I walked up the long drive to St. Oswald’s. The poplars are on the turn, gilded with the approach of autumn, and there were little columns of white vapor rising from the dewy grass. I looked into the Porter’s Lodge as I walked by. Fallow wasn’t there.
No one in the Common Room seemed to know exactly what was going on. Strange and Bishop were in the Head’s office with Dr. Tidy and Sergeant Ellis, the liaison officer. Still Fallow was nowhere to be seen.
I wondered if there had been a break-in. It happens occasionally, though for the most part Fallow does a reasonable job of looking after the place. A bit of a crawler with the management, and of course he’s been on the take for years. Small things—a bag of coal, a packet of biscuits from the kitchens, plus his pound-a-go racket for opening lockers—but he’s loyal enough, and when you consider that he earns about a tenth of even a junior Master’s salary, you learn to turn a blind eye. I hoped there was nothing the matter with Fallow.
As always, the boys knew it first. Rumors had been flying wildly throughout the morning; Fallow had had a heart attack; Fallow had threatened the Head; Fallow had been suspended. But it was Sutcliff, McNair, and Allen-Jones who found me at break time and asked me, with that cheery, disingenuous air they adopt when they know someone else is in trouble, whether it was true that Fallow had been arrested.
“Who told you that?” I said with a smile of deliberate ambiguity.
“Oh, I heard someone say something.” Secrets are currency in any school, and I hadn’t expected McNair to reveal his informant, but obviously, some sources are more reliable than others. From the boy’s expression I gathered that this had come from somewhere near the top.
“They’ve ripped out some panels in the Porter’s Lodge,” said Sutcliff. “They took out a whole bunch of stuff.”
“Such as?”
Allen-Jones shrugged. “Who knows?”
“Cigarettes, maybe?”
The boys looked at one another. Sutcliff flushed slightly. Allen-Jones gave a little smile. “Maybe.”

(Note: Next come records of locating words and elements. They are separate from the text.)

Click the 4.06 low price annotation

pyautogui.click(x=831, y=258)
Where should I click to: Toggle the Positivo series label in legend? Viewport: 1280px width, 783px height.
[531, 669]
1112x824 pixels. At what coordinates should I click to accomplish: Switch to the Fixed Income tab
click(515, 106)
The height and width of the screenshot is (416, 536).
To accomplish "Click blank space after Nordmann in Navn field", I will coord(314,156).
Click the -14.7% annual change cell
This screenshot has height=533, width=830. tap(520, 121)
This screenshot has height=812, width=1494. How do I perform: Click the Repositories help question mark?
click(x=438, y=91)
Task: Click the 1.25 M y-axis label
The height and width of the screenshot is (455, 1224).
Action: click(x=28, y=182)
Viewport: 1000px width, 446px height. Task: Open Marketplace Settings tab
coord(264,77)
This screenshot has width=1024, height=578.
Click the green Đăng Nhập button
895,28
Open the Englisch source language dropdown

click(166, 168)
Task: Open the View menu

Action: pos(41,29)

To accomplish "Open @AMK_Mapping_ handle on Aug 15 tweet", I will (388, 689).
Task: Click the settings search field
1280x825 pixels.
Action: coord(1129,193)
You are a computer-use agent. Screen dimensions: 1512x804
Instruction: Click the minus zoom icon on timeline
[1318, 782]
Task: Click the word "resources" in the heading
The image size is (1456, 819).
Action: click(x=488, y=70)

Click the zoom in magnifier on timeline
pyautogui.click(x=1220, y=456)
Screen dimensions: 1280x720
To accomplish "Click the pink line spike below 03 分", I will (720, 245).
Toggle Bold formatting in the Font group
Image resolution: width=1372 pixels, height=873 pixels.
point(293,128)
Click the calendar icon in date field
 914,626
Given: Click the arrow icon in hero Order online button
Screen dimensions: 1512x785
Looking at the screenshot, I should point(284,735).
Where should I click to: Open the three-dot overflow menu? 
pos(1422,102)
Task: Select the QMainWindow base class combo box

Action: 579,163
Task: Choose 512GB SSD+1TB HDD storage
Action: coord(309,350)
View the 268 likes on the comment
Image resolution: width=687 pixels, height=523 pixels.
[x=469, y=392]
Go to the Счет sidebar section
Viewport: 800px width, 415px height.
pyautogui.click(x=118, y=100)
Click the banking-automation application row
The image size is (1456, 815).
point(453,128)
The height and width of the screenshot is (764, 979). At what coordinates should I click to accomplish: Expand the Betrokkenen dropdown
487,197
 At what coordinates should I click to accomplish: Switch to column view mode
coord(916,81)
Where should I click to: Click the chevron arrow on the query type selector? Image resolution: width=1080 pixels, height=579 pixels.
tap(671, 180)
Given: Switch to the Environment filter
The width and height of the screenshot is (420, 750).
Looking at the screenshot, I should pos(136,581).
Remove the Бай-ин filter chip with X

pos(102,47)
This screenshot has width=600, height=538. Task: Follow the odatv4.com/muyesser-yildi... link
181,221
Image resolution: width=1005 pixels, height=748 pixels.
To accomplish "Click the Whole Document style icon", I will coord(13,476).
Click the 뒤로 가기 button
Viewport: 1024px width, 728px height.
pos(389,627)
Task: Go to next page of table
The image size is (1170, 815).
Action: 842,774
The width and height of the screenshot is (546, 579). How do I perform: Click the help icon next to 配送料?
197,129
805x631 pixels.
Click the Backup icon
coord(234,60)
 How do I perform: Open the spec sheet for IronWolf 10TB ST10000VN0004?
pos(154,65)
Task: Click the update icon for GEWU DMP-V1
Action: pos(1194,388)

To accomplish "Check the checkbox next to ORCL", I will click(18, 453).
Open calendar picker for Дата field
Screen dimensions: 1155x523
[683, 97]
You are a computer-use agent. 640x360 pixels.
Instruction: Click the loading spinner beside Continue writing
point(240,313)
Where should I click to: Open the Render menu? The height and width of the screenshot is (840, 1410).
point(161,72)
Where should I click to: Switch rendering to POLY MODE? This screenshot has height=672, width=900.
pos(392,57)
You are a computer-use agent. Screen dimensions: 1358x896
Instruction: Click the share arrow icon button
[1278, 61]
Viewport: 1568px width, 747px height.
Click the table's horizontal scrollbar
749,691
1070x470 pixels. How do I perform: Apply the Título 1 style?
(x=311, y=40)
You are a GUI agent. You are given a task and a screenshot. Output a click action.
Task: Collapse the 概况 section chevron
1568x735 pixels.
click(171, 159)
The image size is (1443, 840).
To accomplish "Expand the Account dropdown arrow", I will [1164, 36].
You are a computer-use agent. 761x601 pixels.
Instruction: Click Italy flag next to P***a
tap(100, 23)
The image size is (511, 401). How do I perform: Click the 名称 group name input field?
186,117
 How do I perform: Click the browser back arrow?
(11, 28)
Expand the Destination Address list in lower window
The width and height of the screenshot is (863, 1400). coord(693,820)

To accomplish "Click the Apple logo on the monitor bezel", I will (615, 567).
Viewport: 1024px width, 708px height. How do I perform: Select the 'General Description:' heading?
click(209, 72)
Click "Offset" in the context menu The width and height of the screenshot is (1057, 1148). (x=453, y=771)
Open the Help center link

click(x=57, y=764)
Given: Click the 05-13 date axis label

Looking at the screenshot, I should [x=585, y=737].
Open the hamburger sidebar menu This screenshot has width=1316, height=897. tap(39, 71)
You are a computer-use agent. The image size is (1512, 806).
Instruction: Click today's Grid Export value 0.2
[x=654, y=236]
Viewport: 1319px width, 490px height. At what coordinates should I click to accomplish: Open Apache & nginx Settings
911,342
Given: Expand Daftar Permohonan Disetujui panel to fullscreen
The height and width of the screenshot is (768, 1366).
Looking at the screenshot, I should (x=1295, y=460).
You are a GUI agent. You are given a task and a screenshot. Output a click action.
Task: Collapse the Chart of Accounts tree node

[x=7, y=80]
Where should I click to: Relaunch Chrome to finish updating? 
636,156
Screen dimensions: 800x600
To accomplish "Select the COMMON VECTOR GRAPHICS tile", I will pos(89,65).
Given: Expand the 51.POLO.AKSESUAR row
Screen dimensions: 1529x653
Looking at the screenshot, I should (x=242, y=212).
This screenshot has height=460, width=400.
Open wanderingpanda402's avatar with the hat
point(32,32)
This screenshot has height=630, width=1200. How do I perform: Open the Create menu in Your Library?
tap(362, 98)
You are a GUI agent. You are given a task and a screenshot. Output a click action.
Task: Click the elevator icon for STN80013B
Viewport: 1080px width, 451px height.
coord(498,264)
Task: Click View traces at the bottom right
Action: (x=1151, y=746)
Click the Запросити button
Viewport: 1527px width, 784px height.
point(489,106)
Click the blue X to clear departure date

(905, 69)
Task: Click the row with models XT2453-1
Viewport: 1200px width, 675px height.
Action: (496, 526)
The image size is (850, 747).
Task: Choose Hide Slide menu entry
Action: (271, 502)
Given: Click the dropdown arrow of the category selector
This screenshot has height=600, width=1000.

Later, the story came out; Fallow had been using his cheap day trips to France to bring back illicit, tax-free cigarettes, which he had been selling—via the ice cream man, who was a friend of his—to the boys.
The profits were excellent—a single cigarette costing up to a pound, depending on the age of the boy—but St. Oswald’s boys have plenty of money, and besides, the thrill of breaking the rules right under the nose of the Second Master was almost irresistible. The scheme had been going on for months, possibly years; the police had found about four dozen cartons hidden behind a secret panel in the lodge, and many hundreds more in Fallow’s garage, stacked floor to ceiling behind a set of disused bookcases.
Both Fallow and the ice cream man confirmed the cigarette story. Of the other items found in the lodge, Fallow denied all knowledge, although he was at a loss to explain their presence. Knight identified his bar mitzvah pen; later, and with some reluctance, I claimed my old green Parker. I was relieved in one sense that no boy in my form had taken them; on the other hand I knew that this was yet another small nail in the coffin of John Fallow, who had at one blow lost his home, his job, and quite possibly his freedom.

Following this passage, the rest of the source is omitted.